Gubernur Jawa Tengah, Ahmad Luthfi, mengundang perwakilan pengusaha ke kantornya pada Kamis (20/11/2025) untuk mendengar aspirasi sebelum fase penetapan resmi UMP dan UMSP dimulai.
Pertemuan berlangsung hangat. Di ruang rapat itu, pembahasan tak hanya soal angka, tetapi juga kesiapan regulasi yang hingga kini masih menunggu keputusan dari pemerintah pusat.
Gubernur Luthfi menegaskan bahwa kebijakan pengupahan bukan sekadar urusan daerah. Ia termasuk program strategis nasional sehingga provinsi dan kabupaten/kota harus mengikuti koridor yang ditetapkan pemerintah pusat.
Hal tersebut dipertegas Kepala Disnakertrans Jateng, Ahmad Aziz.

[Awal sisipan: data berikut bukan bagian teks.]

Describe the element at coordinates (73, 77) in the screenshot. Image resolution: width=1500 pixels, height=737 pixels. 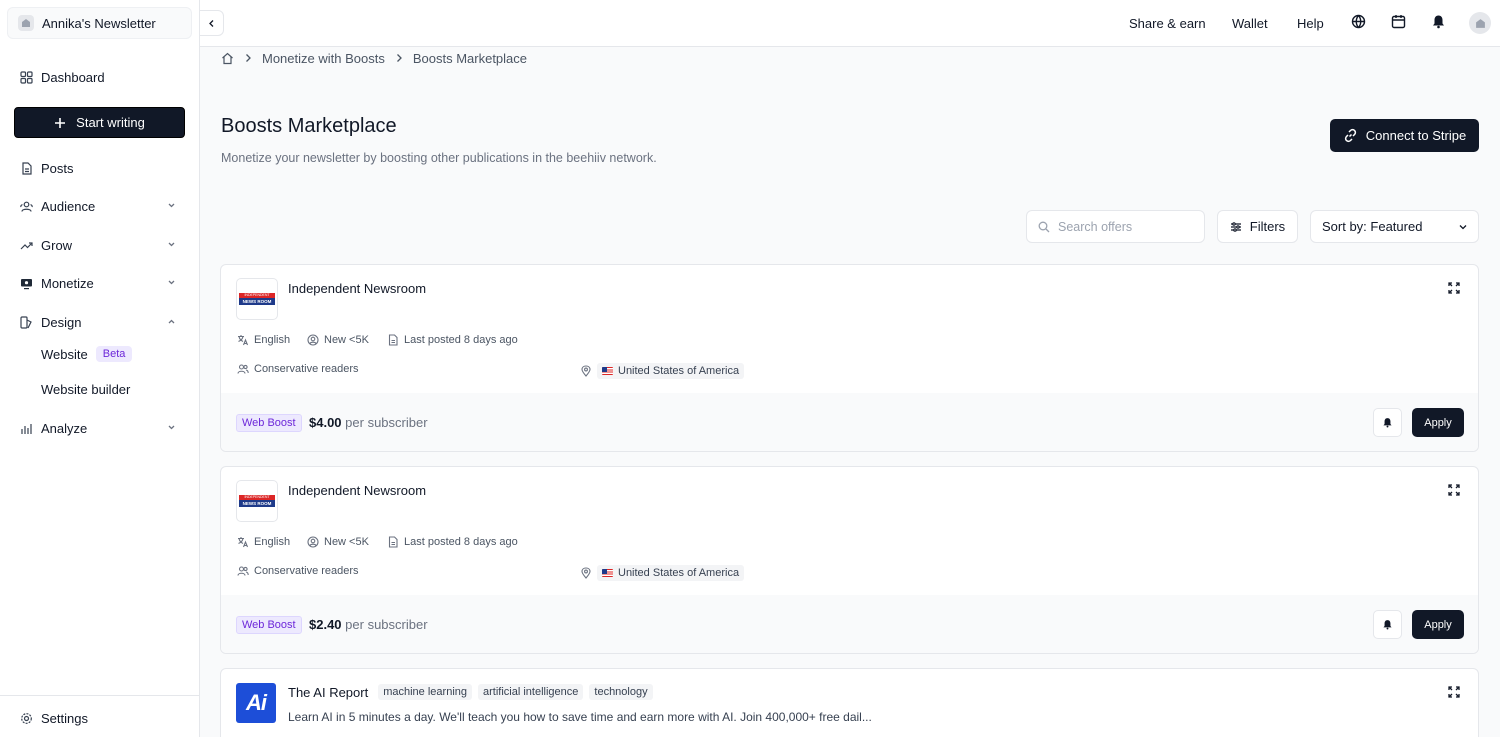
I see `sidebar-item-label: Dashboard` at that location.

Menurutnya, Rancangan Peraturan Pemerintah (RPP) terkait formula upah minimum masih dalam tahap uji publik di Kementerian Ketenagakerjaan.
“Kami masih menunggu PP tersebut turun. Itu nanti menjadi dasar penetapan upah minimum,” ujarnya.
Dalam rancangan yang beredar, tenggat penetapan UMP dan UMSP jatuh pada 8 Desember 2025, sedangkan UMK dan UMSK pada 15 Desember 2025. Namun, seluruhnya masih bergantung pada finalisasi aturan.
Meski regulasi belum selesai, Pemprov Jateng tidak tinggal diam. Komunikasi sudah dilakukan dengan serikat buruh, pengusaha, Dewan Pengupahan, hingga Satgas PHK Provinsi. Berbagai masukan juga mulai dikumpulkan, termasuk yang disampaikan pengusaha dalam pertemuan bersama Gubernur.
Salah satu isu yang mencuat adalah penetapan upah minimum sektoral. Menurut Aziz, ada sejumlah parameter yang harus diterjemahkan lebih rinci, mulai dari klasifikasi lapangan usaha (KBLI), jumlah perusahaan, risiko kerja, tingkat spesialisasi, hingga beban kerja.
“Harapannya, RPP nanti memberi penjelasan lebih detail, termasuk sumber datanya. Ini akan kami sampaikan dalam sarasehan nasional pada 25 November,” jelasnya.
Ketua Apindo Jawa Tengah, Frans Kongi, mengapresiasi ruang dialog yang diberikan pemerintah. Ia menyatakan bahwa pelaku usaha siap mengikuti ketentuan pemerintah terkait kenaikan upah minimum.
Namun demikian, Frans mengingatkan bahwa upah minimum sektoral semestinya tidak diberikan untuk jenis pekerjaan yang umum.
Mahkamah Konstitusi telah menegaskan bahwa sektor spesifik yang berisiko tinggi atau membutuhkan keterampilan khusus memang layak mendapat perlindungan upah lebih tinggi.
“Tapi jangan sampai pekerjaan yang sifatnya biasa juga didorong menjadi upah sektoral,” tegasnya.
Menurutnya, di lapangan pekerjaan spesifik memang sudah mendapatkan upah yang lebih tinggi secara alami karena faktor keahlian dan risiko. Ia berharap aturan final nanti mampu memisahkan keduanya secara jelas dan adil.